As mentioned in earlier posts, your old pal LibertyBob is back in grad school. Things are going rather well, for the most part. The only exception was one of the textbooks.

Textbooks for college are very expensive. There are reasons for this, but it doesn't make it easy on the students. That's why we now have many ways to get used books or even rent them for the semester.

For particular books, I prefer to buy them because I expect to use them for reference in the future. When I buy, I want them new. This reduces the chance that the previous owner damaged them or did anything gross between the pages. This is particularly true when I have to order them without looking at them first.

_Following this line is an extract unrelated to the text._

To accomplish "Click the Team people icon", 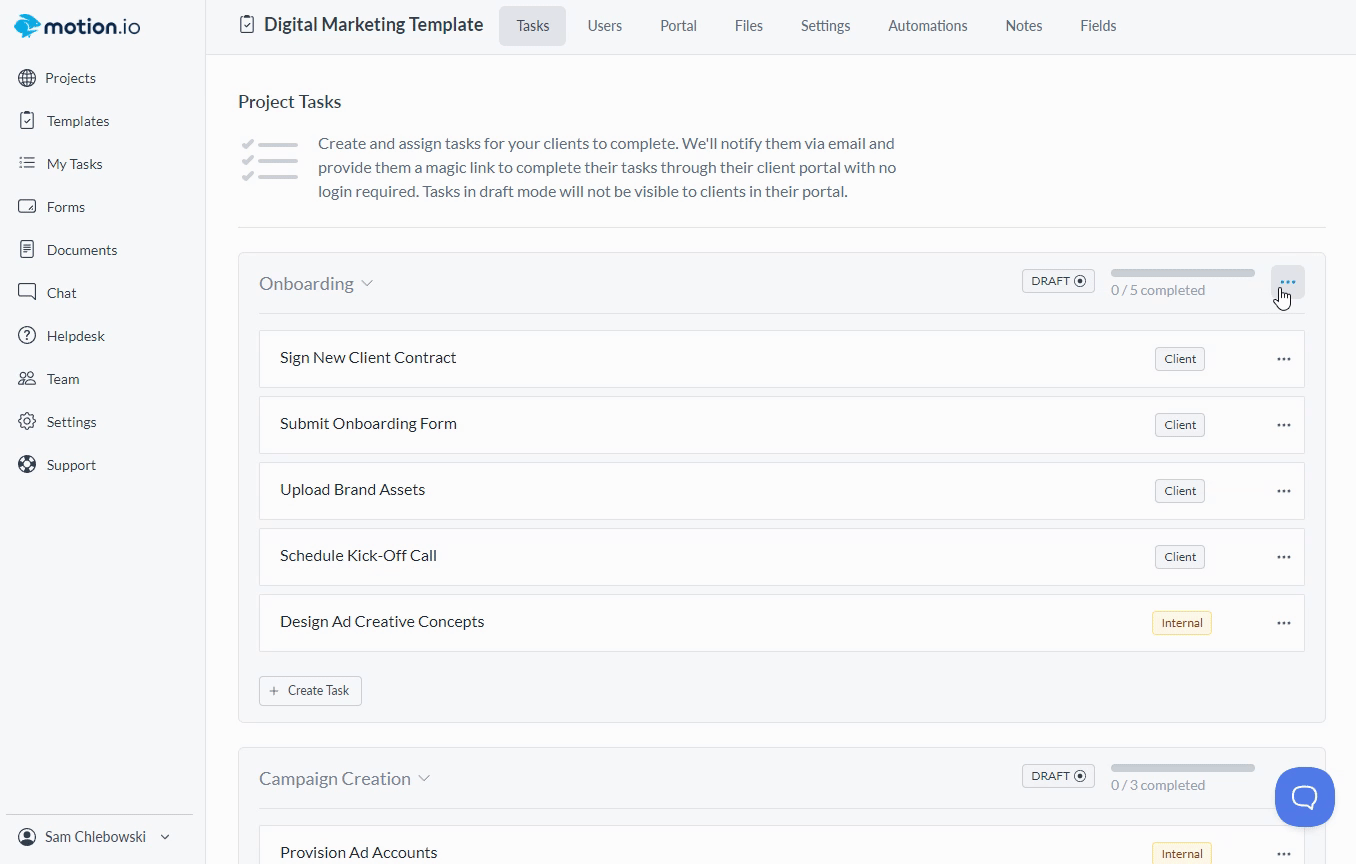I will [27, 379].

This time, I ordered through the Barnes and Noble web site. Normally, I have really good luck with Barnes and Noble. This is the first time I ordered something that went through one of the partners. I won't be doing that again.

The book is one I will keep for reference. I was willing to pay the full price for a new copy. I paid my one hundred and seventy dollars for it. I ordered with plenty of time before the semester started; ordering it the same day I found out what it was.

As the semester drew closer, I grew more worried. The book failed to arrive. More days passed without the book. The semester started and still no book.

My email to the partner garnered a response of it may take the full fourteen days. Given that it had already been more than two weeks since I placed my order in the Barnes and Noble web site, I was not happy.

So, the book eventually arrived. The first homework was due that very night. I got things done and submitted, but was not happy about the close call.

Then there was the other problem. Notice that I said I was willing to pay full price for a new book? One would assume a new book would not be pre-underlined. I also expect that a new book would need to have the spine properly opened rather than opening freely. Used books sell for appreciably less than new ones.

I've contacted Barnes and Noble about the issue. In addition to everything else I told them, I mentioned that I would never be ordering through one of their partners again. Regular orders through Barnes and Noble would be fine; they've always given good service. Those partners are just too much of an unknown.